Ma da rimboccarsi le maniche nella direzione dei diritti di genere ce n’è parecchio, e nella Grande Mela, pavesata a festa, c’è più di qualche granello di polvere sotto il tappeto. Nella stessa strada in cui il marinaio che bacia l’infermiera davanti al celebre obiettivo di Alfred Eisenstaedt, pesce grande mangia pesce piccolo, anche se per nessuno è previsto menù ittico.

A ribellarsi, a nome di tutti, è il premio Campiello Matteo Porru, scrittore ed editorialista, che arso di sdegno riporta sui propri social l’episodio: “Andiamo a cena in un ristorante a quattro passi da Times Square. L’ordine lo prende una cameriera giovane, molto grintosa, sul braccio ha tatuato una data che cerco di immaginare cosa significhi. Le chiedo di accelerare i tempi il più possibile, se è possibile, “perché sono diabetico, devo mangiare”.

Lei annuisce, poi sorride. Che bel sorriso che ha. Dopo poco arrivano le insalate, poi le pizze e poi una pasta al sugo, forse degli spaghetti, che non abbiamo ordinato. Non la porta lei a tavola. La porta un uomo basso, con cattiveria, in modo maldestro. C’è stato un equivoco, diciamo. Lui sta fermo, non batte ciglio, lancia sul tavolo le ultime margherite e corre via.

Il tizio blocca fisicamente la sua collega, la nostra cameriera, e la rimprovera. Di più, la insulta, urlando. Ancora: la umilia. Che altro: la fa quasi piangere. E torna, lei, con gli occhi spenti, chiede scusa e si sincera che l’ordine ora sia corretto. Ora sì, tranquilla, ora sì e vedo tutta la sua passione andare via e andare via la premura, la cortesia, la professionalità con cui ci ha servito. Ma poi ritorna e spesso passa a chiederci se abbiamo un bisogno e, ancora più spesso, ci chiede come vada e noi le sorridiamo. Il collega continua a richiamarla.

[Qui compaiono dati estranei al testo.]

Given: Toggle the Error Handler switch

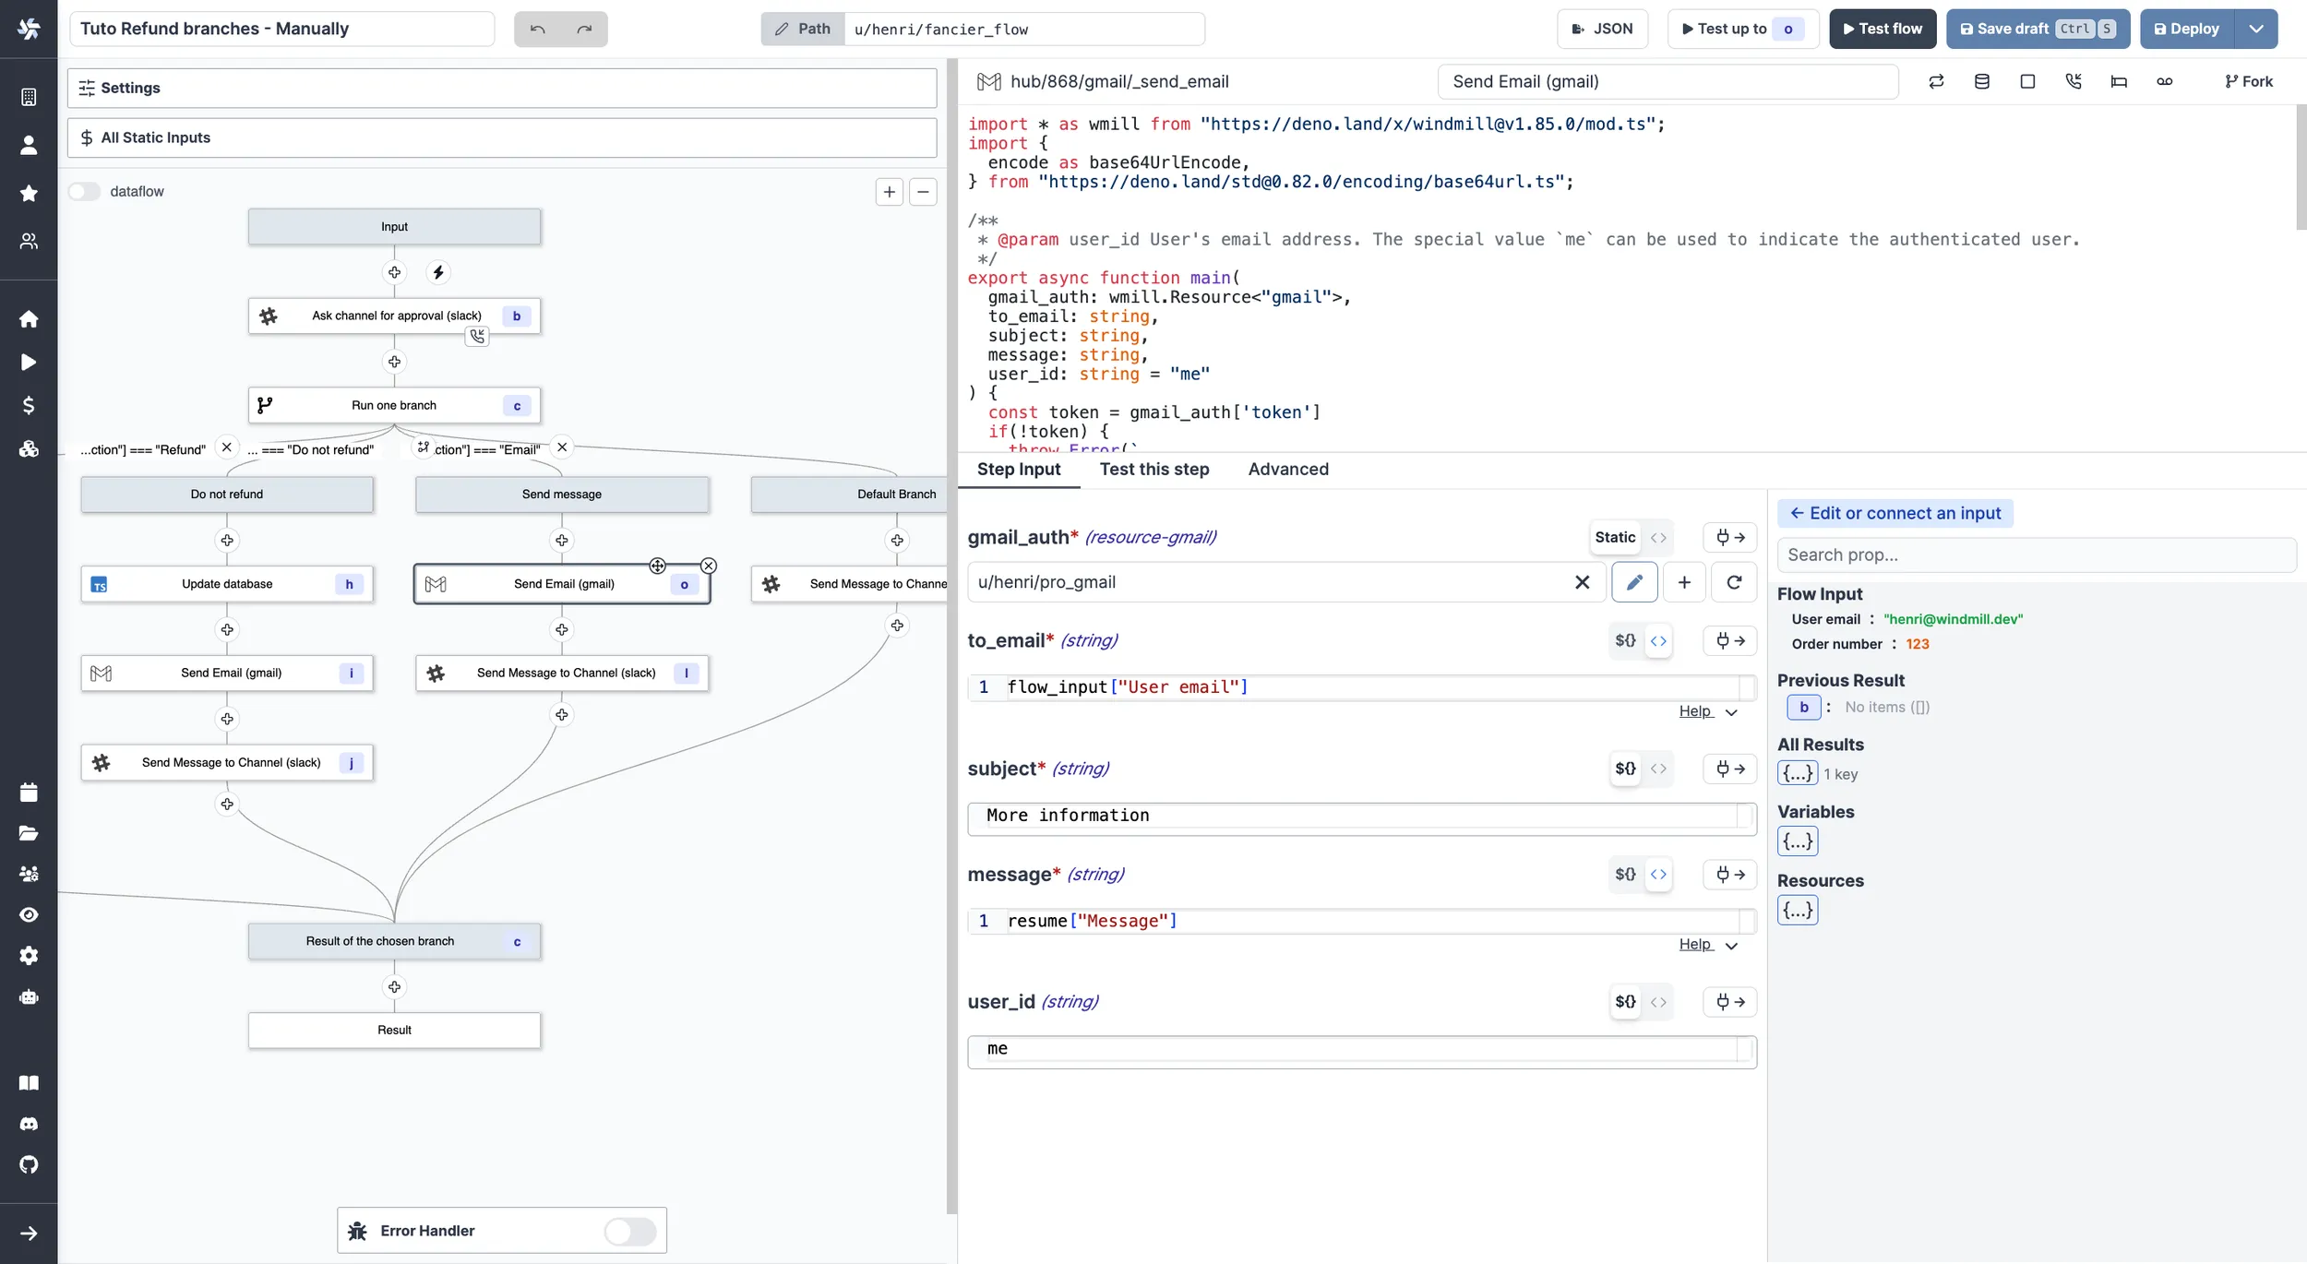Looking at the screenshot, I should 630,1232.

Interveniamo – in modo molto sobrio – anche noi. It’s ok. It’s ok. Per dire: ha sbagliato, fine, amen, non ci siamo capiti. Sarà stato un equivoco di lingua, su. E lui no, non demorde, la aggredisce verbalmente. Per la prima volta in vita mia, a qualche metro da me, ho visto una scena che mi ha mostrato tutto il male del machismo, della violenza. Non era in tivù, non erano storie buie, non era una storia buia, era davanti a me. E per la prima volta in vita mia ho reagito.

A fine cena, ho abbracciato la ragazza. La mancia l’ho data solo a lei. Ho parlato con il titolare. Mi ha detto che prenderà provvedimenti, che una cosa del genere è inaccettabile. L’ha detto con occhi veri, vivi, e io gli credo. Voglio credere che esistano più uomini come lui e che gli stronzi violenti siano solo erbacce da strappare via”.

Se cultura fa rima con civiltà, o semplicemente con umanità.